Y desde aquella mañana, por mucho que haga todo lo que hago, por mucho que crea en todo lo que creo, esta sensación de soledad que me acompaña noche y día me seca la garganta, me ahoga en mis propias lágrimas… Y cada noche, sin falta, recurro a algún recuerdo que me abrace, que me llene de aliento, o quizá tan sólo de un poco de fuerza para amanecer un día más, para levantar nuevamente la cabeza y decir, cuando salude, un buenos días desde la panza, de esos que parece que quieren arrancarle una sonrisa a la vida…
Hoy te escribo, otra vez, para decirte que hoy me han dado ganas de salir corriendo sin rumbo fijo, como si con eso no sólo olvidara que me dueles, sino que también con mi huida se enderezara lo que está chueco y caminara lo que se ha detenido. Pero nada de eso sucederá, y tampoco saldré corriendo, han sido sólo las ganas… que se traducen en estas letras, en este (¿vano?) intento de exorcizar fantasmas, esos que sólo habitan en mi memoria.
No sé si contigo se fue la última persona que se emocionaba hasta las lágrimas con mis palabras, ni tampoco si tu partida marcó el final de la existencia no sólo de mi padre, sino también de la persona que tenía fe, absoluta y amorosa, en la persona que soy, y que sigue construyéndose cada día; lo que sí sé, es que me haces falta, no sólo para ayudarme a levantar de donde sea que esté detenida, sino también para recordarme que esta vida se vive con coraje, se conquista con amor, y se lucha por ella, segundo a segundo, con una sonrisa en el corazón…
Te quiero, siempre…

Publicado por primera vez en Mujeres Construyendo el 15 de Septiembre de 2015.
  

lunes, 14 de septiembre de 2015

Un martes sin mes de cualquier año. Primera Parte.

Me quedé, con los ojos cerrados, frente a una ventana triste y silenciosa, que veía tu temporal partida sin la solidaridad de mi mirada. 
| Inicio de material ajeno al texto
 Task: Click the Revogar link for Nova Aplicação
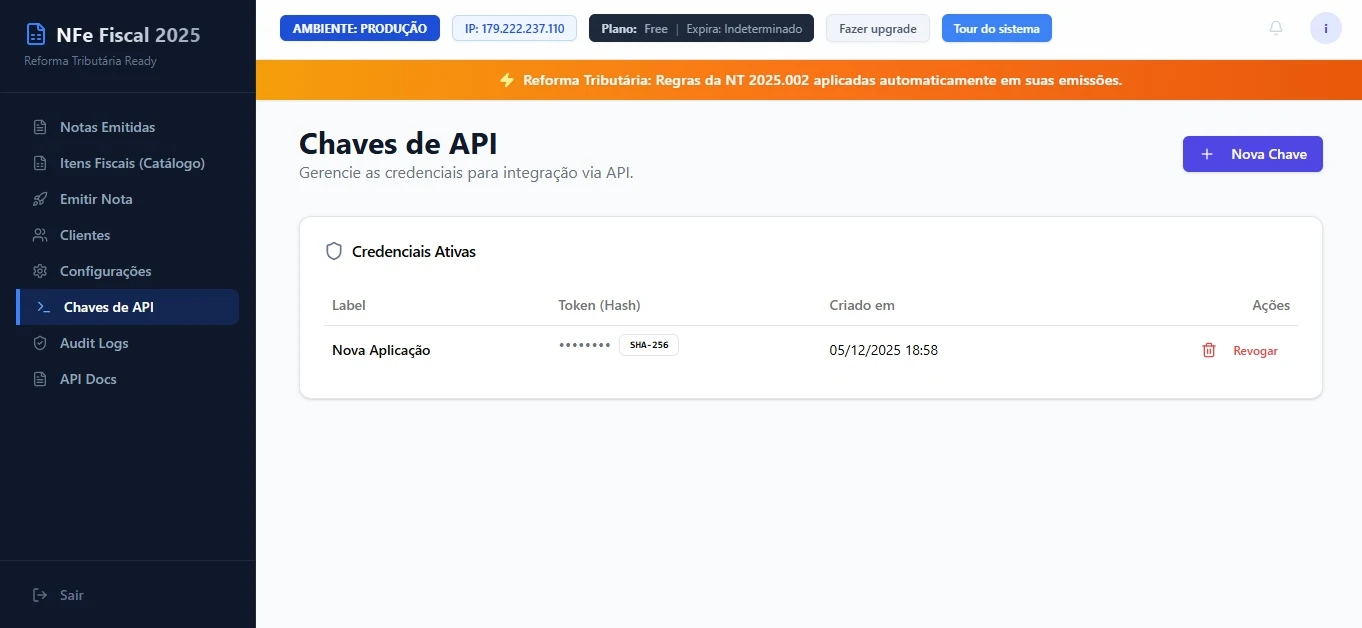(x=1255, y=351)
Y es que duele ver tu figura, otrora gallarda y de andar decidido, hoy sigilosa, indecisa, dolorosa... Pero todo es temporal, has dicho, y retomo tus palabras para repetirlas como mantra, hora tras hora, minuto a minuto, mientras espero que el semáforo cambie de color y cuando apresuro el paso para llegar a tiempo a mi cita.  
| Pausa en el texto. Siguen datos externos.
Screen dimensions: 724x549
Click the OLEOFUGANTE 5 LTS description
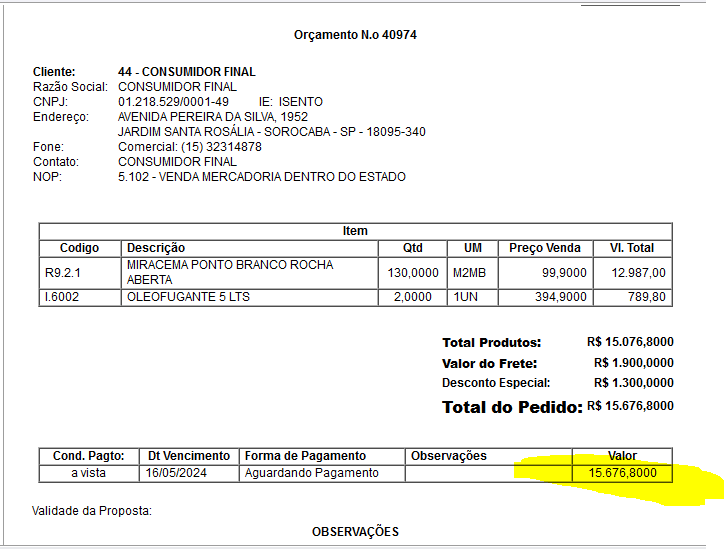tap(188, 297)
Volteo la vista al pasado y abrazo un recuerdo; no lo he olvidado, nunca podría... Y cuando mis ojos regresan a mi presente, quisiera decirte a ti que por favor no te vayas, no ahora, ojalá nunca...
Sin embargo, la vida pasa, y se lleva entre sus manos mis sonrisas, las tuyas y las del pequeño ser que habita en el futuro esperando ser llamado; la vida nos arrebata los momentos, pero nos consuela con la idea de que, quizá. mañana habrán de repetirse. 

Y así podría seguir reflexionando, en esta noche cada vez menos larga, sobre las desafiantes maneras que la vida tiene para recordarnos el breve instante que estaremos aquí, una frente al otro, con apenas tiempo suficiente para decirnos, una vez más, un te quiero...


Publicado por primera vez en Mujeres Construyendo el 03 de marzo de 2015.